When characters are to be sent from the PIC system to the PC, RB6 is moded to be an output and the serial bit stream is sent via RB6. As in DBg, the serial line idles at a 1 between characters and pulses to 0 briefly in the correct pattern to send each character. The serial data thus generated passes from RB6 out through the 150 ohm resistor to the RX pin of the USB-to-TTL serial converter so it can be transmitted to the PC and displayed by the terminal emulator. At the time RB6 is sending these characters, there is negligible influence from the TX signal from the USB-to-TTL serial converter due to the intervening 1K resistor because RB6 is being driven high and low with a very low impedance.
When characters are to be sent from the PC to the PIC system, RB6 is moded to be an input and the serial bit stream is received via RB6. Again, just as in DBg, the serial line idles at a 1 between characters and pulses to 0 briefly in the correct pattern to send each character. The serial data passes from the TX pin of the USB-to-TTL serial converter through the 1K resistor and into RB6. Since RB6 is very high impedance when it is moded as an input, the intervening 1K resistor has only negligible effect on the data that passes through it. A side effect is that any serial data received in this way also travels out through the 150 ohm resistor to the RX pin of the USB-to-TTL serial converter and back to the PC where it will be displayed by the terminal emulator.
If you have familiar with the internals of DBg, you will see that characters received by DBg are echoed back to the PC so the operator can see what he/she is typing. Therefore, this built-in auto-echoing of received characters does not present a problem.

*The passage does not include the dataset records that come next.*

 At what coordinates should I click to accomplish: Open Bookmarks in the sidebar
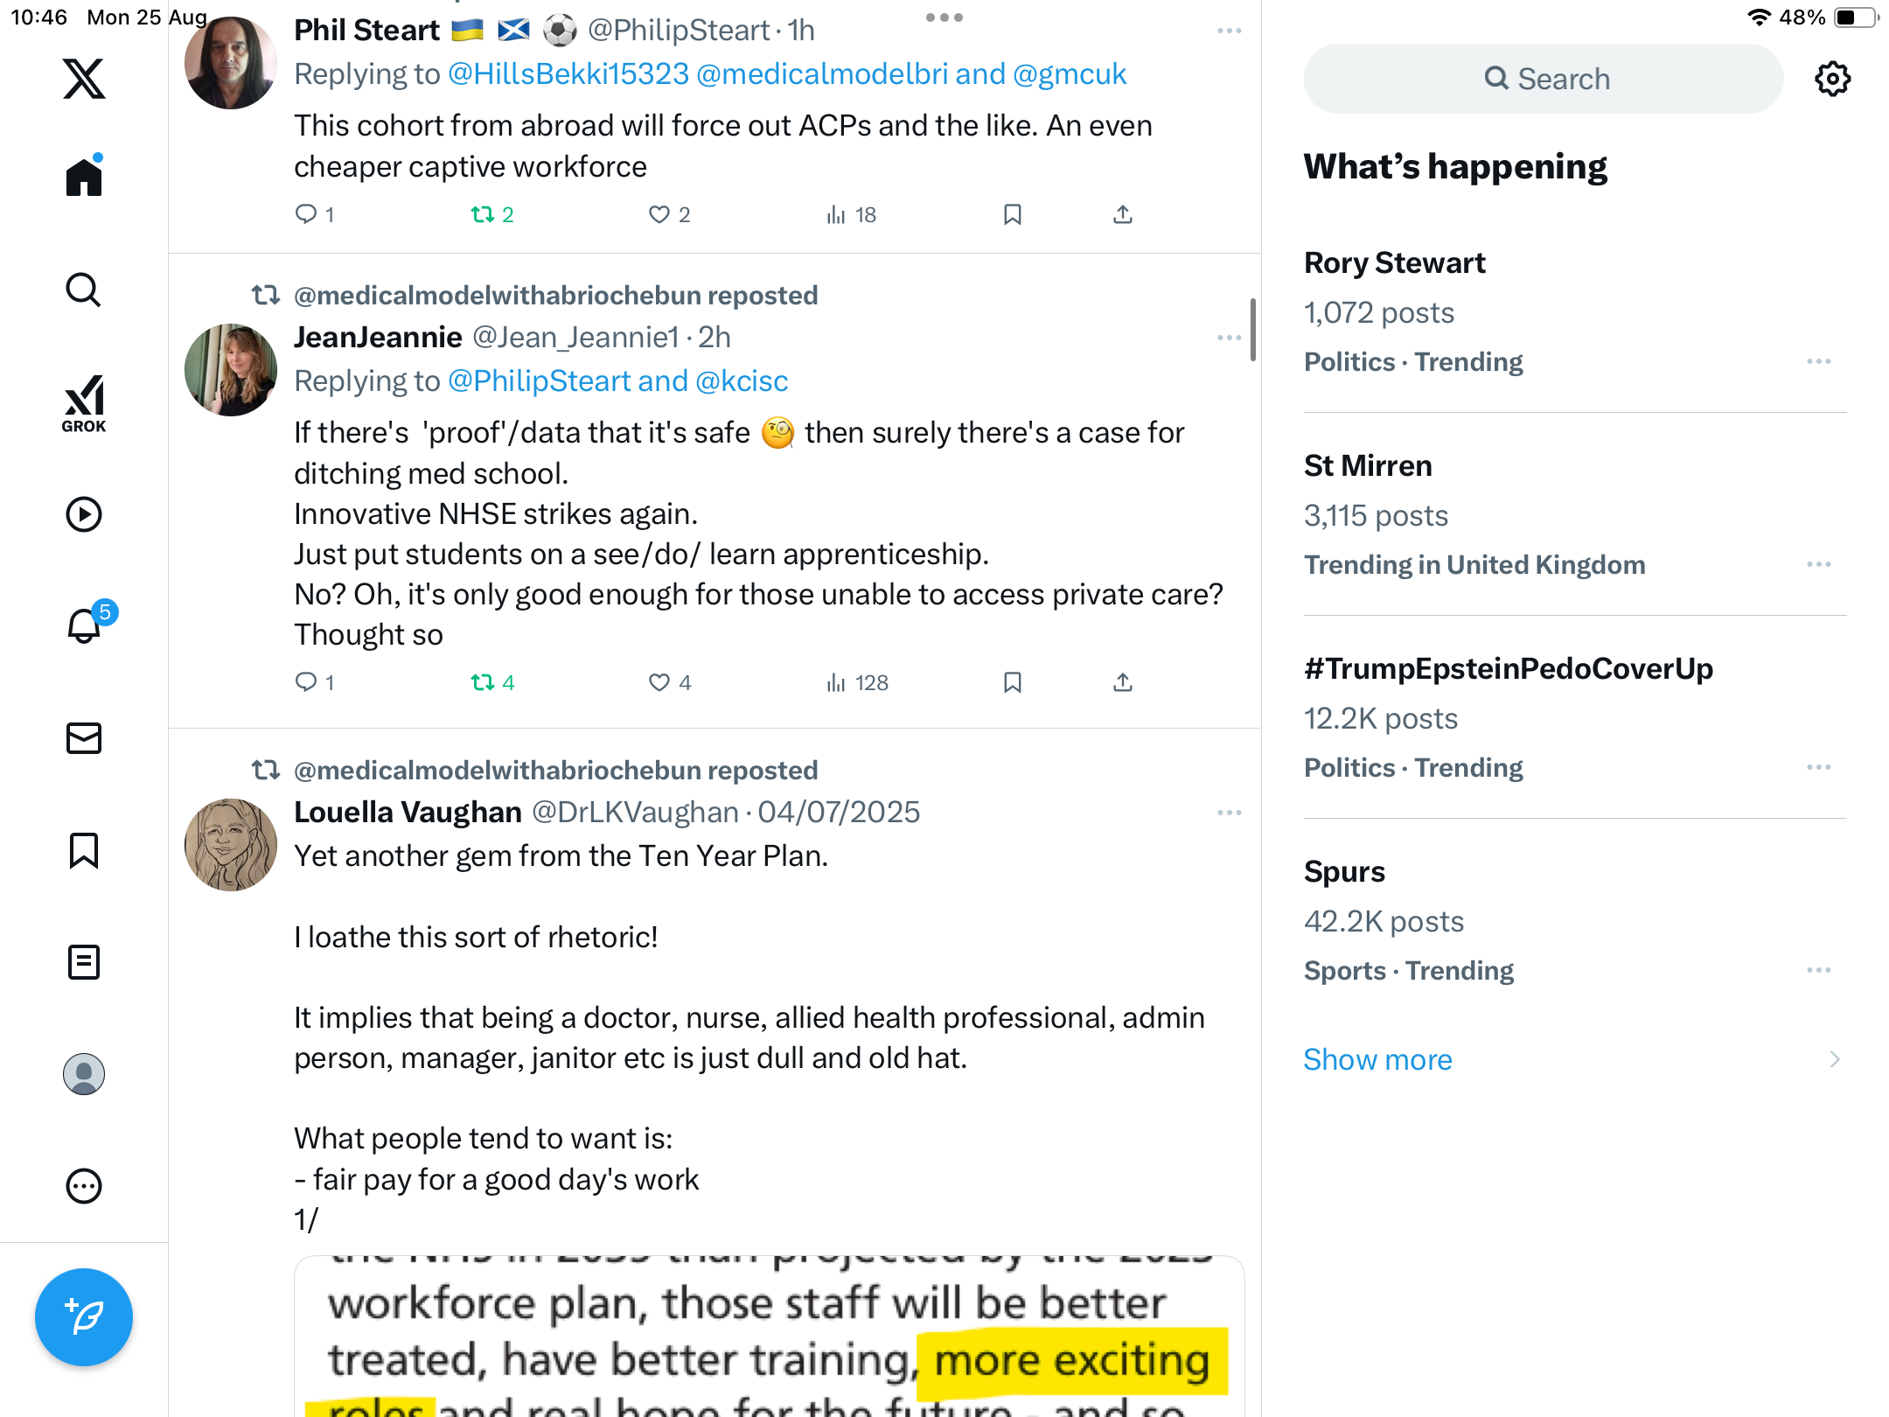click(x=84, y=850)
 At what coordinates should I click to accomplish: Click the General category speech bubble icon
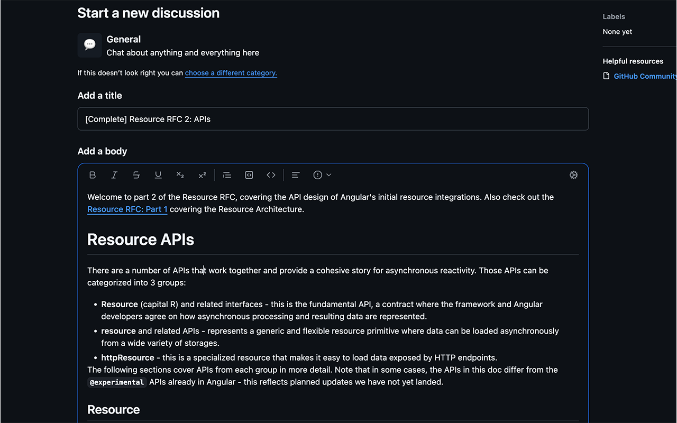(89, 45)
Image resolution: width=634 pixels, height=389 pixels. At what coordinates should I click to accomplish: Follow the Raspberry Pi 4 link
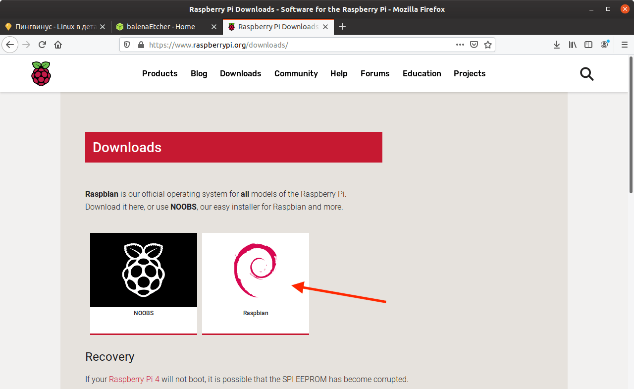[134, 379]
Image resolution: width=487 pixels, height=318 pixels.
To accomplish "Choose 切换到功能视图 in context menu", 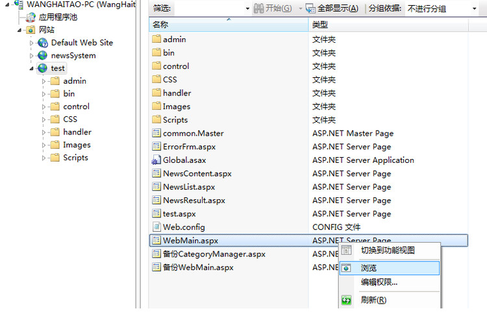I will (x=388, y=251).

Since we are proposing that a bootloader be included in this project and still wanting to stick with just a simple terminal emulator for the PC software, the HEX file to be loaded via the bootloader will be sent over the serial line to the PIC system and, due to this auto-echo of all received characters, the operator will just have to put up with seeing a copy of the HEX file being displayed on his screen. That does not seem like much of a problem to me.
One might wonder why we should bother to squeeze all the serial I/O through a single pin, namely RB6. The reason is that this frees up RB7 for use as a flow control pin during bootloading.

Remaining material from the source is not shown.